The Big Dig Gets No Love
It will be interesting to see how history will view the Big Dig project. Currently, the city’s attitude ranges from anger that the damn thing cost so much to shoulder-shrugging indifference because we’re stuck with it.
But other cities aren’t willing to experiment with underground highways, largely because of what happened here.
Instead, some cities are getting rid of expressways entirely.
Seattle, like a growing number of cities around the country, is looking at taking down its elevated highway structure and replacing it with – nothing.
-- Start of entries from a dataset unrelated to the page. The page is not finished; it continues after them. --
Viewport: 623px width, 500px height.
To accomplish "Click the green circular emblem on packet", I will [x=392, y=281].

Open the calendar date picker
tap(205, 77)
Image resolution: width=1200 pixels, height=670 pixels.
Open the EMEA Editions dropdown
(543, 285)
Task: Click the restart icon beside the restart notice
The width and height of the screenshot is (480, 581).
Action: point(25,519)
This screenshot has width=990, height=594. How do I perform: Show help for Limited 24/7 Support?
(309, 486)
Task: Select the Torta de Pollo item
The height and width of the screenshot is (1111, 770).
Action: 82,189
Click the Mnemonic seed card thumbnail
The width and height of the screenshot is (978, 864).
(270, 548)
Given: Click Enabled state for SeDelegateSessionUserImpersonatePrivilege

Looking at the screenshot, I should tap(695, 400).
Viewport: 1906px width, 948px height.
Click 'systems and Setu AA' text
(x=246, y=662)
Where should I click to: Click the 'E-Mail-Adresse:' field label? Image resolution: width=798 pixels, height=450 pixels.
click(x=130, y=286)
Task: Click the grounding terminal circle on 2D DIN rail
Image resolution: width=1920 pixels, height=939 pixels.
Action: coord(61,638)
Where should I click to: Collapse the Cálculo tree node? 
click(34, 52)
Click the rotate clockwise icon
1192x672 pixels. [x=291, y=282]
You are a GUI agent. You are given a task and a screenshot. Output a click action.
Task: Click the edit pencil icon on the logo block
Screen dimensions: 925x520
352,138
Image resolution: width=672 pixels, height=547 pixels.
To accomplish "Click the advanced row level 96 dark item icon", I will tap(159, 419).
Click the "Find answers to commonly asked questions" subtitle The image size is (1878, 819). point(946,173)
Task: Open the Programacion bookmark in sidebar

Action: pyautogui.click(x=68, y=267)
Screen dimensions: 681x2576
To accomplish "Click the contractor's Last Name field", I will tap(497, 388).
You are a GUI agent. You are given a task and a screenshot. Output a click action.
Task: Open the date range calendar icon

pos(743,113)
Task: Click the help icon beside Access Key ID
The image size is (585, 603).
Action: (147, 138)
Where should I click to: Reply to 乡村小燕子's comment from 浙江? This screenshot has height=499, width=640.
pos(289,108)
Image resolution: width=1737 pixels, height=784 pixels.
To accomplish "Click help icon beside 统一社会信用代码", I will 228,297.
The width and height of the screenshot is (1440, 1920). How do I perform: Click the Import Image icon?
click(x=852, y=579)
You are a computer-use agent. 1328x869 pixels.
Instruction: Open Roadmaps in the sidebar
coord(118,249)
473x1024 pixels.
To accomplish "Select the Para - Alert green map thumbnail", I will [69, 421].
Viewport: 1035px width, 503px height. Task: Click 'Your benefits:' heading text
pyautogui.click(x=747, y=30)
The idea is to slow traffic in the city on ground-level streets, reclaim the waterfront, and let drivers who want to bypass downtown use another route.
That sounds. . . terrible. Maybe pedestrians and drivers are more courteous out West, but can you imagine if all the drivers who currently take the Expressway out of Boston tried to drive down local roads? Pedestrians would get fed up with the endless lines of cars, step in front of them, and gridlock would ensue. As has been well-documented here, the relationship between vehicles and pedestrians in our city is pretty tenuous.
But maybe that’s just our Expressway-era bias showing.
The tear-downs tend to be more popular among professional planners, environmentalists, and their acolytes than residents. People who grew up in the era of freeways can find it hard to believe that tearing them down will result in anything but gridlock.
Given a choice, we’ll take our boondoggle of an underground tunnel over completely congested surface roads any day.